── DATA RECORDS

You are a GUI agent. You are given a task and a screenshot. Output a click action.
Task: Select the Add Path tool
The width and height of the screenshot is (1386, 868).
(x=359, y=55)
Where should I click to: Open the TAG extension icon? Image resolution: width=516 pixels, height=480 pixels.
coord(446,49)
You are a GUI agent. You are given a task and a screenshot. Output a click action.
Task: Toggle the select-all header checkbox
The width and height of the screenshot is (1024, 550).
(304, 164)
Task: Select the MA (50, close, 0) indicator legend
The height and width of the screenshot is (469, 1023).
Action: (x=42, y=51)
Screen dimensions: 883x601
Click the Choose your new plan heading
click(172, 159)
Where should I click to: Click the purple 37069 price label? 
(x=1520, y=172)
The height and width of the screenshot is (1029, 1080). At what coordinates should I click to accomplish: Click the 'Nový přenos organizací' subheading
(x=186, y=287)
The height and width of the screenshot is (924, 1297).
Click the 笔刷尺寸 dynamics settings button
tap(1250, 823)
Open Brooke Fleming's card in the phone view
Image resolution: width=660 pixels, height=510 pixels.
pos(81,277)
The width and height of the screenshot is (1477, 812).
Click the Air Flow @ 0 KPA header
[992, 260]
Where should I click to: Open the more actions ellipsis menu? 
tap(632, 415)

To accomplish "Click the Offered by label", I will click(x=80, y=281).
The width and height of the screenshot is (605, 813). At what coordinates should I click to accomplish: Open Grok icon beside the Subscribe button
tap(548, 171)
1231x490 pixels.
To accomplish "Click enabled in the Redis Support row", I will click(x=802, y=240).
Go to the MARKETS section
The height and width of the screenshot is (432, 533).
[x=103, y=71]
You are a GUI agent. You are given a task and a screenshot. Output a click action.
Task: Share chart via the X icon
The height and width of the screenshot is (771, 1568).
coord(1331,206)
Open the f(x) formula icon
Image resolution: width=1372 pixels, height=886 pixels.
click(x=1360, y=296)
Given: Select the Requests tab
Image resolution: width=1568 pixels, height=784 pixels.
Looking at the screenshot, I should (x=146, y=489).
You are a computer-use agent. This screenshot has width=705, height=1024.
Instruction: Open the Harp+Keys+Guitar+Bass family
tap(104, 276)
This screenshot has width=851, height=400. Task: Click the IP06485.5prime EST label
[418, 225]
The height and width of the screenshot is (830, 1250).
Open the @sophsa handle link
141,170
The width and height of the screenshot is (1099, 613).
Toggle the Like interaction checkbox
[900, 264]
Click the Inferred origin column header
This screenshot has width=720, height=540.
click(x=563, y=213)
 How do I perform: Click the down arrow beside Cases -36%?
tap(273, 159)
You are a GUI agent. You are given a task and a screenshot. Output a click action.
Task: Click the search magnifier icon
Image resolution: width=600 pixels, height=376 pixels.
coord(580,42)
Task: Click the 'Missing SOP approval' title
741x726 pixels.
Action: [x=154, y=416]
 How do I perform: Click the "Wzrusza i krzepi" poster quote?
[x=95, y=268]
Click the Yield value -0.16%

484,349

────

■ **PROBLEM REQUIREMENTS**
Preserving every character, copy the records above out again.

■ **WRITTEN SOLUTION**
You are a GUI agent. You are given a task and a screenshot. Output a click action.
Task: Select the Add Path tool
The width and height of the screenshot is (1386, 868).
(x=359, y=55)
Where should I click to: Open the TAG extension icon? Image resolution: width=516 pixels, height=480 pixels.
coord(446,49)
You are a GUI agent. You are given a task and a screenshot. Output a click action.
Task: Toggle the select-all header checkbox
The width and height of the screenshot is (1024, 550).
(304, 164)
Task: Select the MA (50, close, 0) indicator legend
The height and width of the screenshot is (469, 1023).
Action: (x=42, y=51)
Screen dimensions: 883x601
Click the Choose your new plan heading
click(172, 159)
Where should I click to: Click the purple 37069 price label? 
(x=1520, y=172)
The height and width of the screenshot is (1029, 1080). At what coordinates should I click to accomplish: Click the 'Nový přenos organizací' subheading
(x=186, y=287)
The height and width of the screenshot is (924, 1297).
Click the 笔刷尺寸 dynamics settings button
tap(1250, 823)
Open Brooke Fleming's card in the phone view
Image resolution: width=660 pixels, height=510 pixels.
pos(81,277)
The width and height of the screenshot is (1477, 812).
Click the Air Flow @ 0 KPA header
[992, 260]
Where should I click to: Open the more actions ellipsis menu? 
tap(632, 415)

To accomplish "Click the Offered by label", I will click(x=80, y=281).
The width and height of the screenshot is (605, 813). At what coordinates should I click to accomplish: Open Grok icon beside the Subscribe button
tap(548, 171)
1231x490 pixels.
To accomplish "Click enabled in the Redis Support row", I will click(x=802, y=240).
Go to the MARKETS section
The height and width of the screenshot is (432, 533).
[x=103, y=71]
You are a GUI agent. You are given a task and a screenshot. Output a click action.
Task: Share chart via the X icon
The height and width of the screenshot is (771, 1568).
coord(1331,206)
Open the f(x) formula icon
Image resolution: width=1372 pixels, height=886 pixels.
click(x=1360, y=296)
Given: Select the Requests tab
Image resolution: width=1568 pixels, height=784 pixels.
Looking at the screenshot, I should (x=146, y=489).
You are a computer-use agent. This screenshot has width=705, height=1024.
Instruction: Open the Harp+Keys+Guitar+Bass family
tap(104, 276)
This screenshot has width=851, height=400. Task: Click the IP06485.5prime EST label
[418, 225]
The height and width of the screenshot is (830, 1250).
Open the @sophsa handle link
141,170
The width and height of the screenshot is (1099, 613).
Toggle the Like interaction checkbox
[900, 264]
Click the Inferred origin column header
This screenshot has width=720, height=540.
click(x=563, y=213)
 How do I perform: Click the down arrow beside Cases -36%?
tap(273, 159)
You are a GUI agent. You are given a task and a screenshot. Output a click action.
Task: Click the search magnifier icon
Image resolution: width=600 pixels, height=376 pixels.
coord(580,42)
Task: Click the 'Missing SOP approval' title
741x726 pixels.
Action: [x=154, y=416]
 How do I perform: Click the "Wzrusza i krzepi" poster quote?
[x=95, y=268]
Click the Yield value -0.16%

484,349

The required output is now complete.